3 Types of Editing That Artificial Intelligence Can’t Do (Yet)

What exactly can writers do that computers can’t?

Not long ago, this question seemed like a question creative professionals would never have to deal with. Sure, those spreadsheet spinning suckers in accounting would be replaced, but a machine could never match the spark and spontaneity of writing, right?


The answer to that question has changed in recent years.

It got scary for us keyboard warriors when a technology called GPT-2 came along. After consuming the first line of 1984 or Pride and Prejudice, the machine spit out semi-nonsensical (but completely readable) paragraphs.

The new version - GPT-3 - raised the stakes a couple of months ago. GPT-3 stunned a psychologist by answering a question in a way that the psychologist would "definitely say."


Still, just because a computer can sound like a human doesn't mean it can sound like all humans. If a person ordered you, me, Donald Trump and GPT-3 to write a tweet about climate control, those results would be vastly different. As of today, robots do not create. They mimic.

More to the point, the act of defining and refining an idea is not done through the kind of first-draft vomit writing that computers do, but through the editing that takes place after the fact. Editing, meaningful editing, is still in our power.

Although spellchecking is better than its ever been, the need for content editing has never been higher. Here are three ways the modern writer can improve her work in ways that artificial intelligence can't.

1. Redundancy editing

There is really nothing wrong with using the word "really." But if you really lean into the work, the repetition will really wear on your audience.
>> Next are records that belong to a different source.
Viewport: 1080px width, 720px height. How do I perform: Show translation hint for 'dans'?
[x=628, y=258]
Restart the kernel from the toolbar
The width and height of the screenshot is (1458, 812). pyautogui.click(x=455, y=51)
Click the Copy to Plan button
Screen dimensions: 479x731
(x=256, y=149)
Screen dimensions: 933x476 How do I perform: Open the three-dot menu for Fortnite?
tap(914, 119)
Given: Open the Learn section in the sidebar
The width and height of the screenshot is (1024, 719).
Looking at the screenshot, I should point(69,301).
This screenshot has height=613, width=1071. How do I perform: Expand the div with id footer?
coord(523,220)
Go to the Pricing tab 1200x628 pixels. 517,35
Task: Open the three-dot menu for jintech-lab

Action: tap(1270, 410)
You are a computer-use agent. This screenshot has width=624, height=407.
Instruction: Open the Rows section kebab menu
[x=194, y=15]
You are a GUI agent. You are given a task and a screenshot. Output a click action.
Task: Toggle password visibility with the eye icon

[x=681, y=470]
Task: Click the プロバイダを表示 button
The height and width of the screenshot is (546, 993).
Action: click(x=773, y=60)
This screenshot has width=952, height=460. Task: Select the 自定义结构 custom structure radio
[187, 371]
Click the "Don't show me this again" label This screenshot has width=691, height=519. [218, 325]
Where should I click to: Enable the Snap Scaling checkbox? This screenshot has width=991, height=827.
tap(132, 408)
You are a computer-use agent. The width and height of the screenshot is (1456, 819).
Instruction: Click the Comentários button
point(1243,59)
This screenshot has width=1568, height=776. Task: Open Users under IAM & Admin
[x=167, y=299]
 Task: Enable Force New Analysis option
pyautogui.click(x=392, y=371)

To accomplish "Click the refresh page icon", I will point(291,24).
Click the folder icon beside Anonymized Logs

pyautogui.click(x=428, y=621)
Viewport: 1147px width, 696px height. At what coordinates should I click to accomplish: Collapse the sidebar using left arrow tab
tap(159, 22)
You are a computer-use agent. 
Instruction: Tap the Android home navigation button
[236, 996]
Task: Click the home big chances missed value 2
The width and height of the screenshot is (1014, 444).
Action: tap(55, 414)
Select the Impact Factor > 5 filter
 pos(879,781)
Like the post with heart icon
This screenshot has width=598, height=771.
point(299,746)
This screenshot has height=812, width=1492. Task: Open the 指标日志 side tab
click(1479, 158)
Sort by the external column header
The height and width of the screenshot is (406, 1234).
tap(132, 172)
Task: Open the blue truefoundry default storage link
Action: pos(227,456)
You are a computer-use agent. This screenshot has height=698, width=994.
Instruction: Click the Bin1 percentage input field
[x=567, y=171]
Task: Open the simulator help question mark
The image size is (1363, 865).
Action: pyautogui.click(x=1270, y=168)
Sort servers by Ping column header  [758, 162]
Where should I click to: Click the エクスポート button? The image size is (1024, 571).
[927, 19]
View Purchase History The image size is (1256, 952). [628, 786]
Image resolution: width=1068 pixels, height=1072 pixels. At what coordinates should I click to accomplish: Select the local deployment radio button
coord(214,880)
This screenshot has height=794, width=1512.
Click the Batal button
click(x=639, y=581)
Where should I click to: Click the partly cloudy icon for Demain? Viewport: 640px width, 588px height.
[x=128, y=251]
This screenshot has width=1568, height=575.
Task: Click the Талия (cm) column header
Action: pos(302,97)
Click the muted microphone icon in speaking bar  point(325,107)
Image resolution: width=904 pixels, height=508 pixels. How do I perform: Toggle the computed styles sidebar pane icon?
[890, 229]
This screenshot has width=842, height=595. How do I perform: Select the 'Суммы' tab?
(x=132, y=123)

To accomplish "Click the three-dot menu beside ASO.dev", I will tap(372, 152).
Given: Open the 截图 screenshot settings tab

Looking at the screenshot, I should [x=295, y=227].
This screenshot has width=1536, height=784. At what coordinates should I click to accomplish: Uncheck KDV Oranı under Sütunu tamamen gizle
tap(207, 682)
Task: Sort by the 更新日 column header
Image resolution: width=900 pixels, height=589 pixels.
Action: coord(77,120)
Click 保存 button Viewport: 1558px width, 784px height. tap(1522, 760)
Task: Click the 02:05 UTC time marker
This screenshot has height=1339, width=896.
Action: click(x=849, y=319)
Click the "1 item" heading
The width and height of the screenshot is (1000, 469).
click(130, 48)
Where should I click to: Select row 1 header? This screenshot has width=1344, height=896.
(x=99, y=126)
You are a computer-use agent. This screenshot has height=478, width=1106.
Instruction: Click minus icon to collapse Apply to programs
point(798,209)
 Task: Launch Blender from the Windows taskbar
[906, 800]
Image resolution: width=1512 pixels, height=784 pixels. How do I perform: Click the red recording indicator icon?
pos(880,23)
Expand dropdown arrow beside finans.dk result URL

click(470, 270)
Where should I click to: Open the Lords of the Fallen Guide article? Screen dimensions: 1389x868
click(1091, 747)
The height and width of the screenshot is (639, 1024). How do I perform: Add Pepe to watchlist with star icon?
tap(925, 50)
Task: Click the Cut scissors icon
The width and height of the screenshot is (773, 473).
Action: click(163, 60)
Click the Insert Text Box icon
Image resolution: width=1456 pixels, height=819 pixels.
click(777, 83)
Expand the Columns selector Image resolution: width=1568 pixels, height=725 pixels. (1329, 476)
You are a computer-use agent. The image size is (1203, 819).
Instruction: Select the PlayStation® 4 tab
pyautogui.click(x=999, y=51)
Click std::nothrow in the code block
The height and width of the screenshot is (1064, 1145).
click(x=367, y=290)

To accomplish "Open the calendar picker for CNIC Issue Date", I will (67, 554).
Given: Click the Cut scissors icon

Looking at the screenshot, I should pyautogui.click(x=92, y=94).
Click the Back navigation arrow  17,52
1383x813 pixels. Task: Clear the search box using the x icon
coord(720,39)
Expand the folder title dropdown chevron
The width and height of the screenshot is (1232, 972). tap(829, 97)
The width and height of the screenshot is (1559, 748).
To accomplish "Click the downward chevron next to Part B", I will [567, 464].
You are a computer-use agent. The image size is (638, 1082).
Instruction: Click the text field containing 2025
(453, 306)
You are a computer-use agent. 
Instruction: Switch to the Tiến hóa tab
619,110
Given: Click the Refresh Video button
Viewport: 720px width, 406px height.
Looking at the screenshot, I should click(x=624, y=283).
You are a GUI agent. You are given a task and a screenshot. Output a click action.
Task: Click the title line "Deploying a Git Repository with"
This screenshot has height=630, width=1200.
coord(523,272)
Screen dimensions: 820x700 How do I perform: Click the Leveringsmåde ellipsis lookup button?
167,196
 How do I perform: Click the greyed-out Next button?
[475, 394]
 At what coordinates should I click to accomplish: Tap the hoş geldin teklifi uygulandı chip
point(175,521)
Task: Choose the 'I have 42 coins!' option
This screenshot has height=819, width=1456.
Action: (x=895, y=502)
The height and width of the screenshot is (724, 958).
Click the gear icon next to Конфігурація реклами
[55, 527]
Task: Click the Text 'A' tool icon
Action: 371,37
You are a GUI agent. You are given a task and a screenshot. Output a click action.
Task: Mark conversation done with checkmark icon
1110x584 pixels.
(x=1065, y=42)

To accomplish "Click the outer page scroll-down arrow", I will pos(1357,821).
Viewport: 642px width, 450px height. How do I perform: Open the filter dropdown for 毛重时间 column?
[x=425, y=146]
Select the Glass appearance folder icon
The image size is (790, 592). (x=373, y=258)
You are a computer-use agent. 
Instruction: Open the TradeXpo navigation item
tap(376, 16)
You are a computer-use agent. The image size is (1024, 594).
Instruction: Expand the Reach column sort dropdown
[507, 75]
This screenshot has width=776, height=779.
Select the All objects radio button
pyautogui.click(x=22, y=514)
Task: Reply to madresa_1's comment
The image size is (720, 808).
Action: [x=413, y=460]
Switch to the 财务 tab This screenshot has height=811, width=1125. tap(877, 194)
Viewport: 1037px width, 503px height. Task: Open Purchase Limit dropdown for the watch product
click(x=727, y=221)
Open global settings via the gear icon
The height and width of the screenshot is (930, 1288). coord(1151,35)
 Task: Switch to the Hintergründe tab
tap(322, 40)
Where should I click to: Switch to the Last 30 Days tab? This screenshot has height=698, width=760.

They won't really know why, but soon, they'll begin to get really bored and go do something else, like watch paint dry. That will be really fun compared to your redundant writing.

Grammarly won't find anything wrong with the above paragraph. Humans will. They might not know what is wrong, but they will stop reading quickly. Though the example above is extreme, it's not uncommon for a writer to keep coming back to the same word. This is typically not a sign of poor vocabulary, just poor editing.

Redundant writing drives away readers because a word's meaning diminishes each time it is used. As the novelty wears off, so too does its effect. You can thank neural adaptation for that.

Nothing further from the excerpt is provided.